Claw-Eval introduces a comprehensive evaluation framework for autonomous agents that addresses three major shortcomings in existing benchmarks: trajectory-opaque grading, underspecified safety and robustness evaluation, and narrow modality coverage. By recording every agent action through execution traces, audit logs, and environment snapshots, it enables fine-grained scoring across 2,159 rubric items, providing a much richer picture of agent behavior than final output-only metrics.
The study reveals that trajectory-opaque evaluation systematically underperforms, missing 44% of safety violations and 13% of robustness failures. This highlights a critical gap in how we currently assess agent capabilities, especially in real-world deployments where intermediate steps can be just as important as final outcomes. The framework's use of Average Score, Pass@k, and Pass^k across trials also helps distinguish genuine capability from lucky outcomes, offering a more nuanced understanding of model performance.
Beyond benchmarking, Claw-Eval provides actionable insights for agent development, emphasizing that reliable deployment requires not just capability but also robustness and safety. The multimodal findings—where most models perform worse on video than on document or image—suggest that current models may be overfitting to certain modalities, pointing to a need for more balanced training and evaluation strategies.
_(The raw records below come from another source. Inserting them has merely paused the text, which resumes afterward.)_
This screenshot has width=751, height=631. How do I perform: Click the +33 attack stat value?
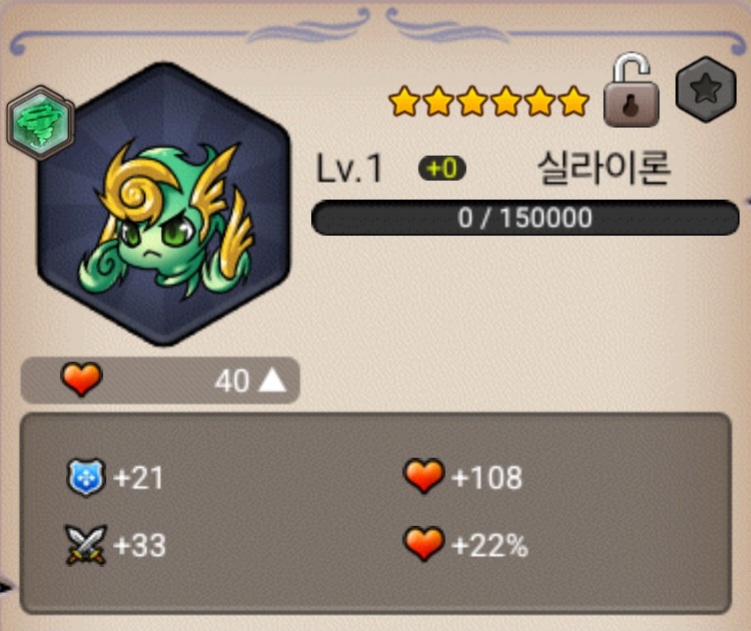point(139,546)
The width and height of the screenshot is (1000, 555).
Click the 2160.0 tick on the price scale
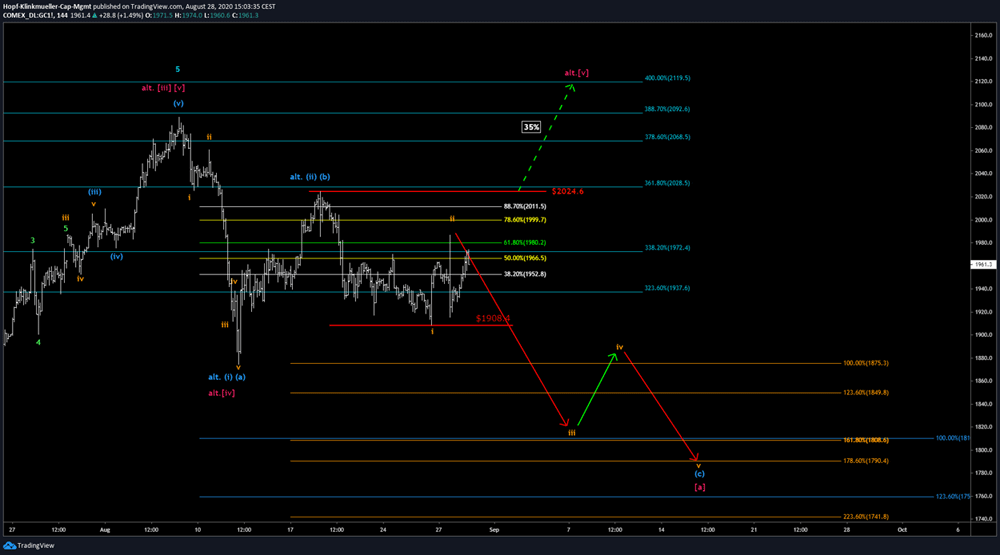[982, 36]
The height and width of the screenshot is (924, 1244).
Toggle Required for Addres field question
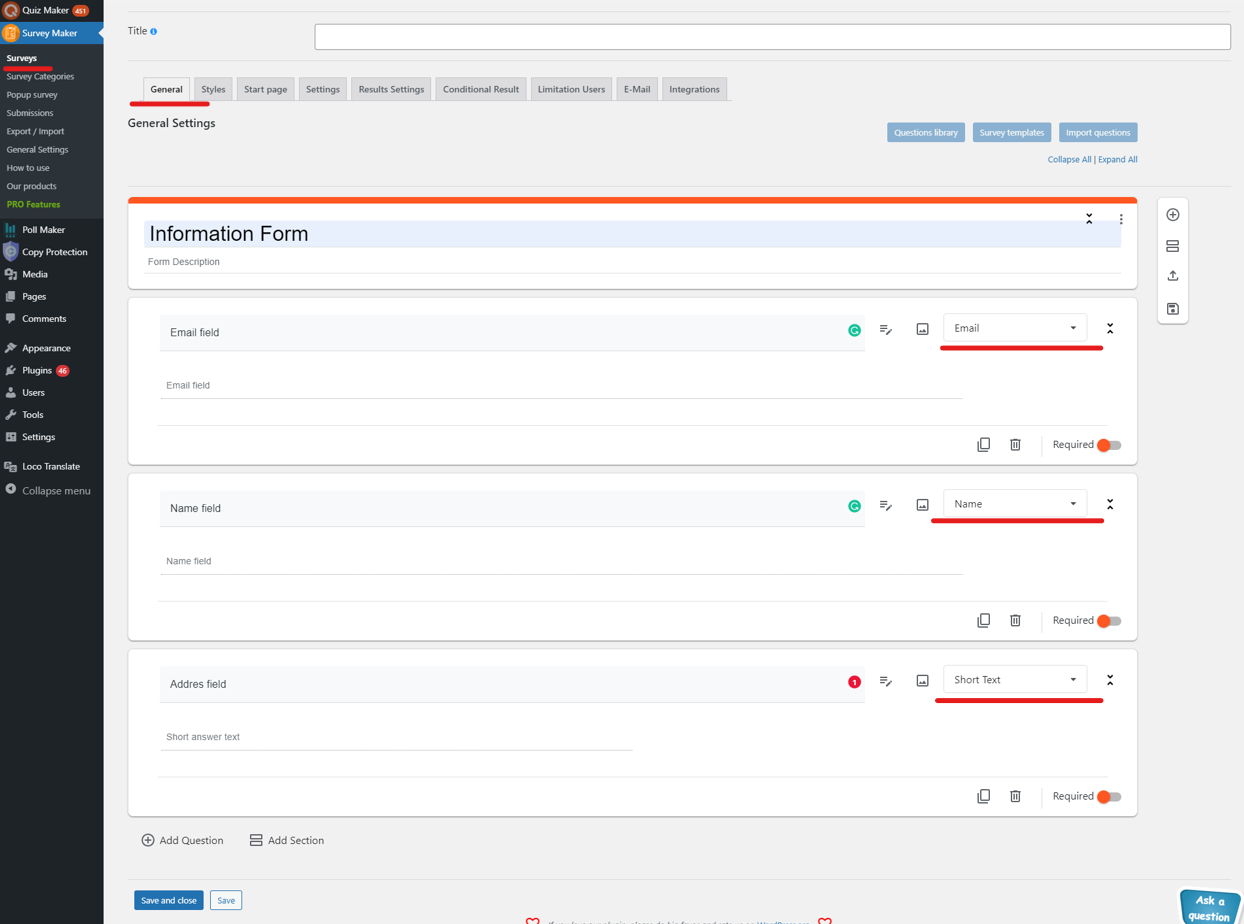point(1109,797)
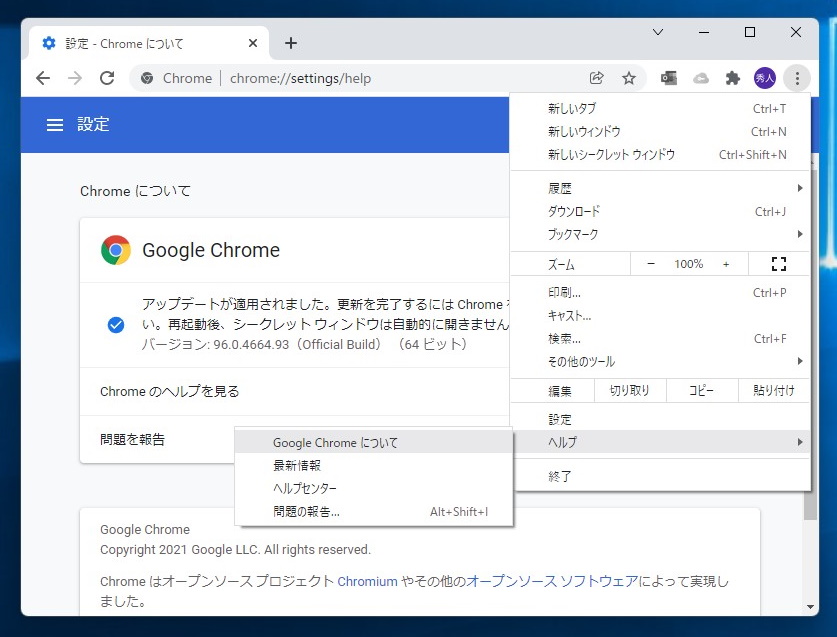Increase zoom with the plus control
This screenshot has height=637, width=837.
[723, 263]
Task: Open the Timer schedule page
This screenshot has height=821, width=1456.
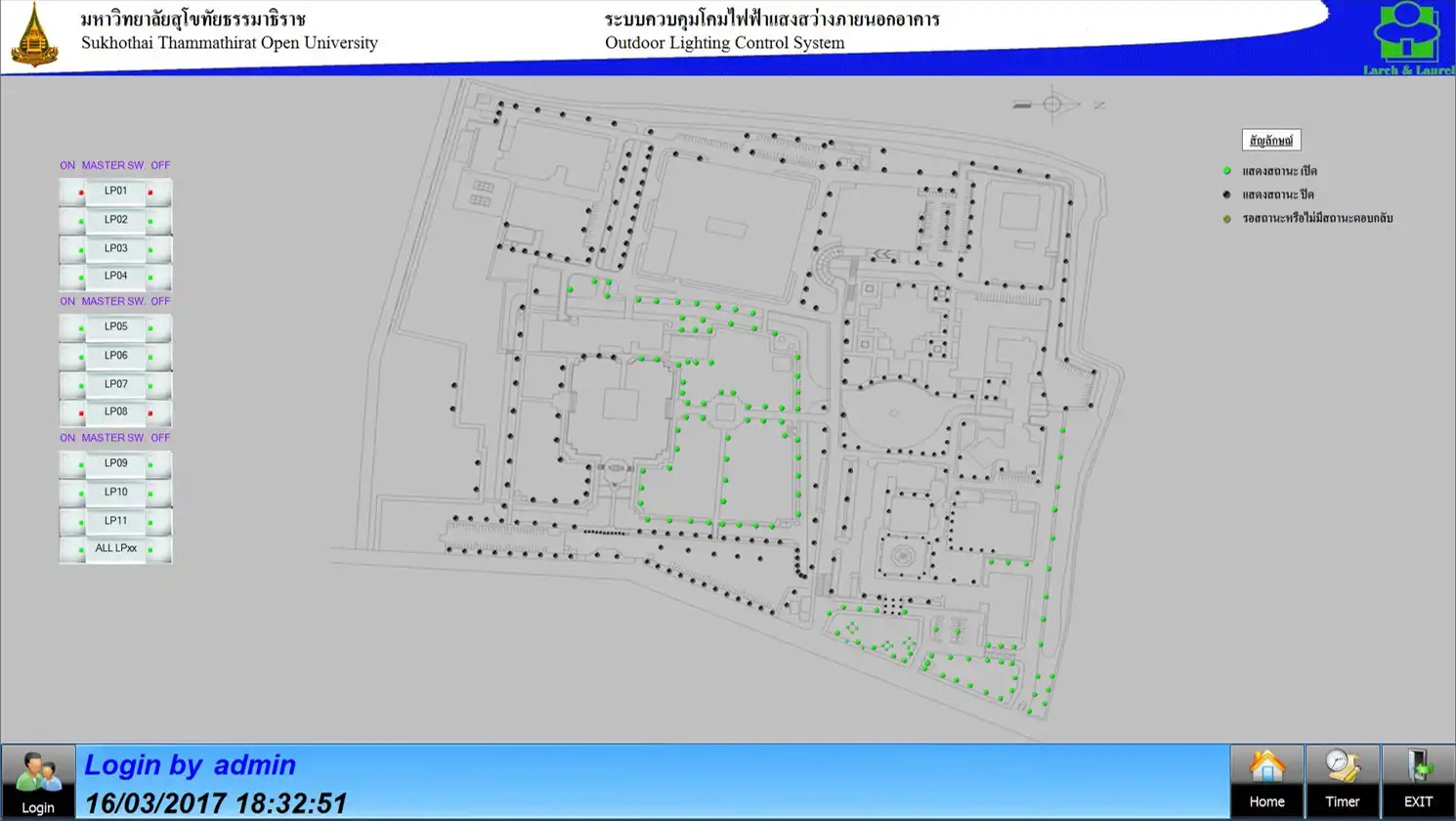Action: pos(1342,780)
ACE-Bench addresses two major limitations in current agent benchmarks: high environment interaction overhead and imbalanced task distributions. By designing a unified grid-based planning task, it allows for fine-grained control over task horizon (via hidden slots H) and difficulty (via decoy budget B), enabling scalable and interpretable evaluation across diverse models and domains.
The lightweight environment design, using static JSON files for all tool calls, eliminates setup overhead and supports fast, reproducible evaluation. This is crucial for training-time validation and iterative model development, where rapid feedback is essential. The benchmark's ability to maintain domain consistency and model discriminability across 13 models of varying sizes and families underscores its utility for rigorous agent comparison.
The orthogonal control of difficulty and horizon allows researchers to isolate and study specific aspects of agent reasoning, such as how models handle increasing complexity or longer planning horizons. This makes ACE-Bench not just a benchmark but a tool for understanding the limits and capabilities of agents in controlled, scalable settings.
The paper challenges the widely held assumption that instruction-following in LLMs is driven by a universal mechanism. Through diagnostic probing across nine tasks, it shows that general probes underperform task-specific specialists, indicating limited representational sharing and suggesting that instruction-following is more about skillful coordination than a single abstract process.
Cross-task transfer is weak and clustered by skill similarity, further supporting the idea that LLMs deploy different capabilities for different tasks rather than applying a uniform instruction-following mechanism. Causal ablation reveals sparse asymmetric dependencies, and temporal analysis shows that constraint satisfaction operates dynamically during generation, not in pre-planning stages.
This nuanced understanding of instruction-following has implications for model design and evaluation. It suggests that future models should be better equipped to coordinate diverse skills rather than relying on a single, generalized constraint-checking module. The findings also imply that instruction tuning may be more about skill acquisition and coordination than about learning a universal instruction-following process.
Epistemic blinding addresses a critical issue in LLM-assisted analysis: the silent blending of data-driven inference with memorized priors, which is invisible in single outputs. By anonymizing entity identifiers before prompting and comparing outputs against unblinded controls, the protocol restores auditability by measuring how much of an output stems from the data versus the model's parametric knowledge.
The approach is demonstrated in both oncology drug target prioritization and S&P 500 equity screening, showing that blinding can significantly alter top predictions while preserving the recovery of validated targets. This highlights the extent to which prior contamination can distort results, even in domains where data is abundant and models are trained on large datasets.
The protocol is released as an open-source tool and a Claude Code skill, lowering the barrier to adoption. While it doesn't necessarily improve results, it ensures that researchers can know to what degree their agents are adhering to the intended analytical process, which is crucial for trust and reproducibility in scientific and business applications.
Flowr presents a novel agentic AI framework for automating end-to-end retail supply chain workflows in large supermarket chains. By decomposing manual processes into specialized AI agents, it enables automation of tasks like demand forecasting, procurement, and inventory replenishment that were previously dependent on continuous human coordination.
The framework employs a consortium of fine-tuned, domain-specialized LLMs coordinated by a central reasoning LLM, ensuring task accuracy and adherence to responsible AI principles. A human-in-the-loop orchestration model, enabled by a Model Context Protocol (MCP), preserves accountability and organizational control, making it suitable for enterprise deployment.
Evaluation in collaboration with a large-scale supermarket chain shows that Flowr significantly reduces manual coordination overhead, improves demand-supply alignment, and enables proactive exception handling at scale. The framework is also domain-independent, offering a generalizable blueprint for agentic AI-driven automation in other large-scale enterprise settings, highlighting the potential for AI to transform complex, decision-intensive workflows.